Seus mais vendidos foram os painéis canadenses de 130 watts que foram importados para a Síria depois de alguns anos em uma fazenda solar na Alemanha, disse ele. Eles custam $ 38 cada.
Para aqueles com mais para investir, ele tinha painéis de 400 watts de fabricação chinesa por US $ 100.
Seu pacote padrão para uma casa modesta consistia em quatro painéis, duas baterias, cabos e outros equipamentos por US $ 550, disse ele. A maioria das famílias poderia usar isso para ligar uma geladeira ou máquina de lavar durante o dia e luzes e uma televisão à noite.
À medida que as pessoas se acostumavam com a energia solar, ele começou a vender grandes instalações para oficinas e granjas. Recentemente, ele vendeu seu maior pacote, 160 painéis solares por cerca de US $ 20.000, para um fazendeiro que quase faliu comprando diesel para operar sua bomba de irrigação e precisava de uma alternativa mais barata.
“É caro no início, mas depois é grátis”, disse Falaha, mostrando um vídeo em seu telefone dos sprinklers movidos a energia solar regando um campo verde e exuberante.
Os agricultores que adotaram a energia solar apreciavam a falta de barulho e fumaça, mas o que mais importava era o preço.
“Aqui, a última coisa em que as pessoas pensam é o meio ambiente”, disse Falaha. Perto dali, um colega dele derramou ácido de bateria no ralo da loja.
Fora da cidade, Mamoun Kibbi, 46, estava em meio a exuberantes campos verdes de favas, berinjelas e alho.
Nos últimos anos, o preço do diesel para abastecer a bomba de irrigação de 40 anos da família ficou tão caro que acabou com os lucros de Kibbi. Então, no ano passado, ele desembolsou quase US $ 30.000 para instalar 280 painéis de 400 watts no telhado plano de uma granja extinta.
A grande faixa de painéis estava em uma base gangorra conectada a um guincho para que ele pudesse ajustar seu ângulo em relação ao sol durante o dia.
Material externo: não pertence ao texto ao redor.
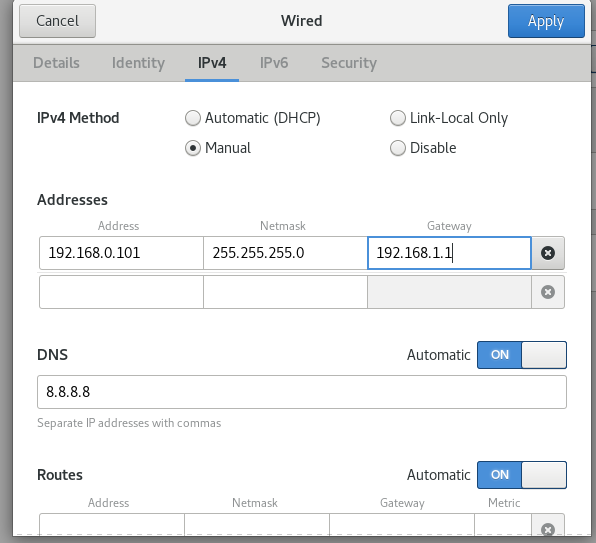Click the empty second-row address field

121,292
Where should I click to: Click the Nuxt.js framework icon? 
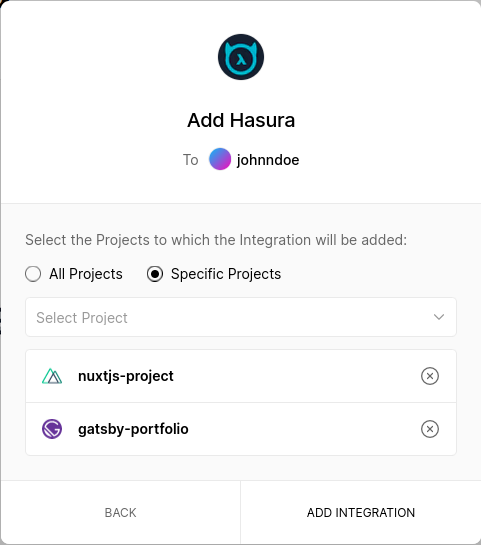[52, 376]
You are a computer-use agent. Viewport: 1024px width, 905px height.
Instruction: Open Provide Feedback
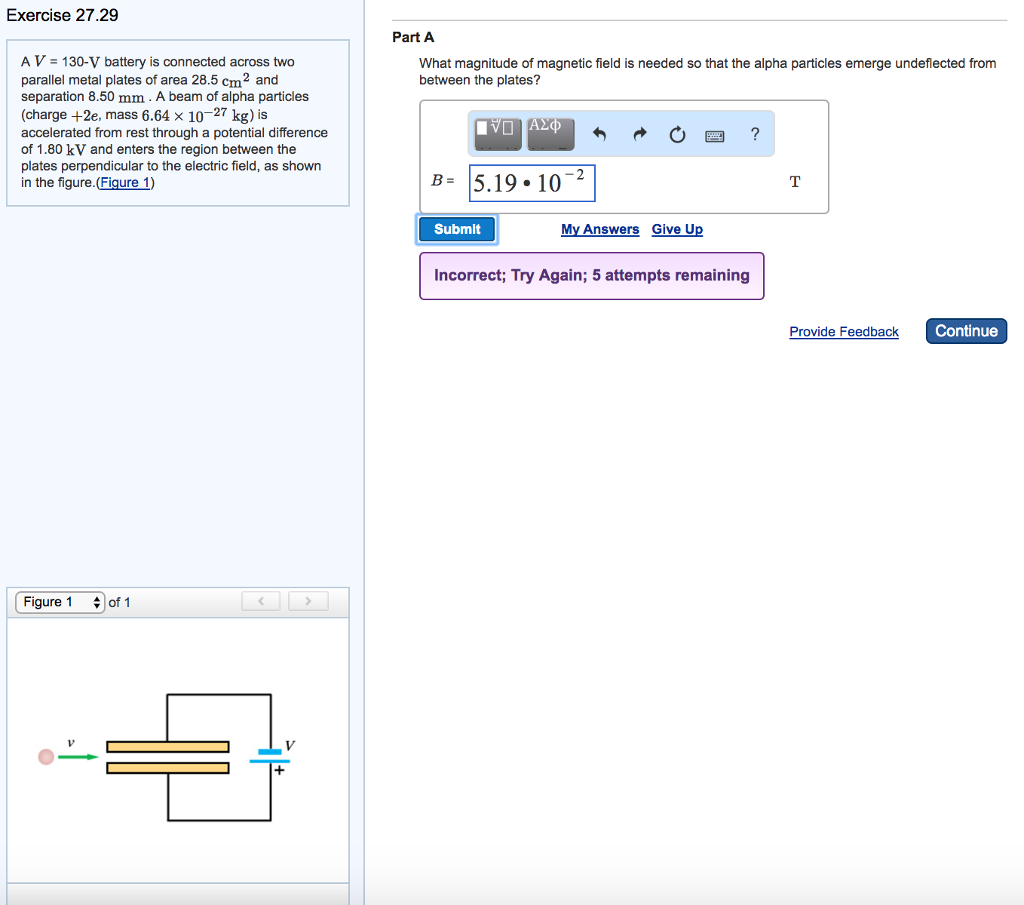pyautogui.click(x=843, y=331)
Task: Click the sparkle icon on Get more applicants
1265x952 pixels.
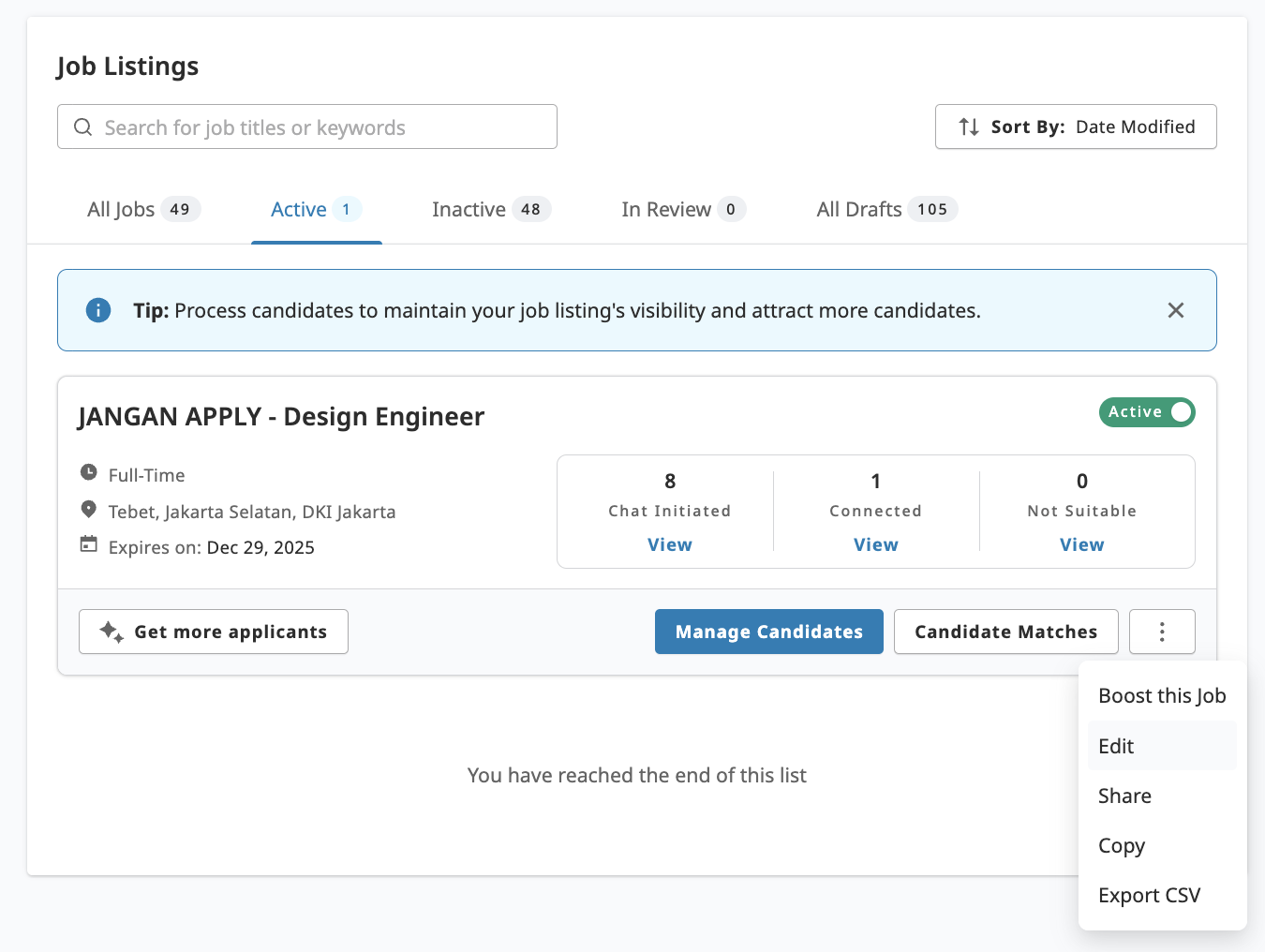Action: click(x=110, y=632)
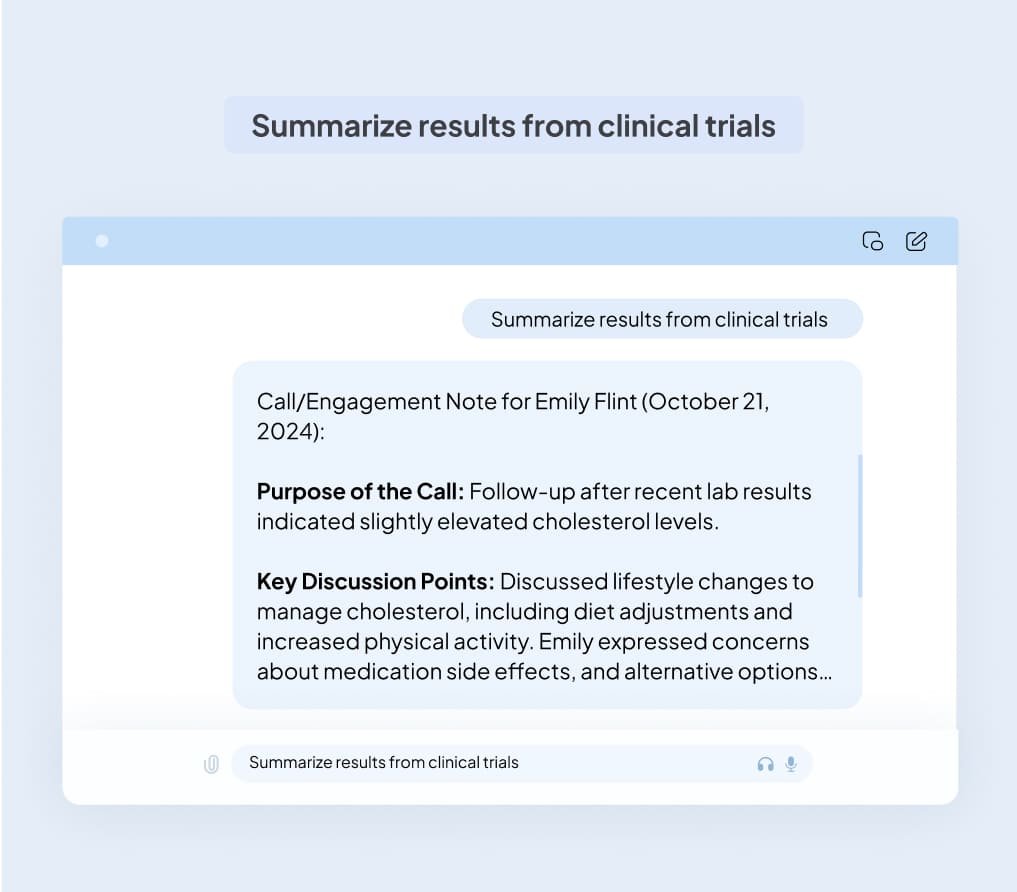The width and height of the screenshot is (1017, 892).
Task: Click the 'Call/Engagement Note for Emily Flint' heading
Action: 445,402
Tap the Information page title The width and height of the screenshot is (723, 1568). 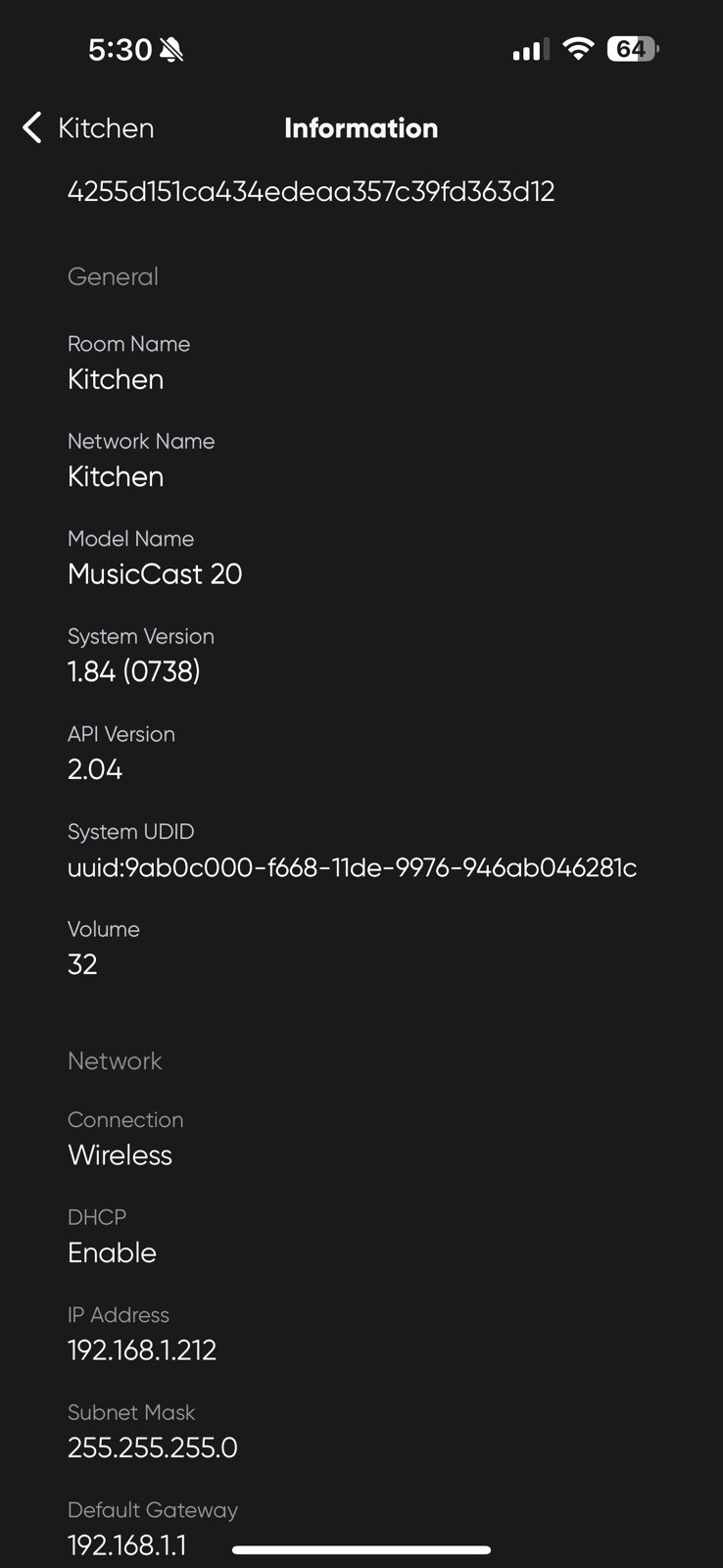coord(361,127)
Quando estava ensolarado, o sistema mantinha a bomba funcionando por oito horas. Funcionava menos bem em dias nublados, mas ele estava satisfeito com a aparência de suas safras até agora.
“É verdade que custa muito, mas depois você esquece por muito tempo”, disse ele.
A maioria das pessoas no noroeste da Síria tem necessidades mais simples de energia e muito menos dinheiro para investir. Mais da metade dos 4,2 milhões de pessoas na área controlada pelos rebeldes foram deslocadas de outros lugares e muitos lutam para garantir o básico da vida, como comida saudável, água limpa e sabão.
Mas muitas das famílias de refugiados que vivem em acampamentos de tendas lotados têm pelo menos um painel solar que produz energia suficiente para carregar seus telefones e acender pequenas luzes LED à noite. Outros têm três ou quatro painéis para alimentar luxos como roteadores de internet e televisores.
Na cidade de Idlib, Ahmed Bakkar, um ex-bombeiro, e sua família se instalaram no segundo andar de um prédio de apartamentos de quatro andares cujo telhado havia sido perfurado por um ataque aéreo.
A família mudou-se seis vezes durante a guerra e perdeu quase tudo no caminho, disse Bakkar. A maioria dos cômodos do apartamento atual da família não tinha janelas, então ele pendurou cobertores para bloquear o vento. Eles não podiam pagar óleo para aquecimento, então queimavam cascas de pistache para se aquecer.
Mas ele conseguiu comprar quatro painéis solares usados que ficavam em um rack na varanda, de frente para o céu.
Quando o sol saiu, eles forneceram energia suficiente para bombear água até o apartamento, de forma que não tivessem que carregá-la, e carregaram uma bateria para que a família pudesse ter algumas luzes à noite.
“Funciona para nós porque é energia gratuita”, disse Bakkar, 50.
Seu sobrinho, também Ahmed Bakkar, ficou menos impressionado.
“É uma alternativa”, disse ele. Mas se a Síria fosse mais funcional e a família pudesse simplesmente se conectar à rede, “seria melhor”.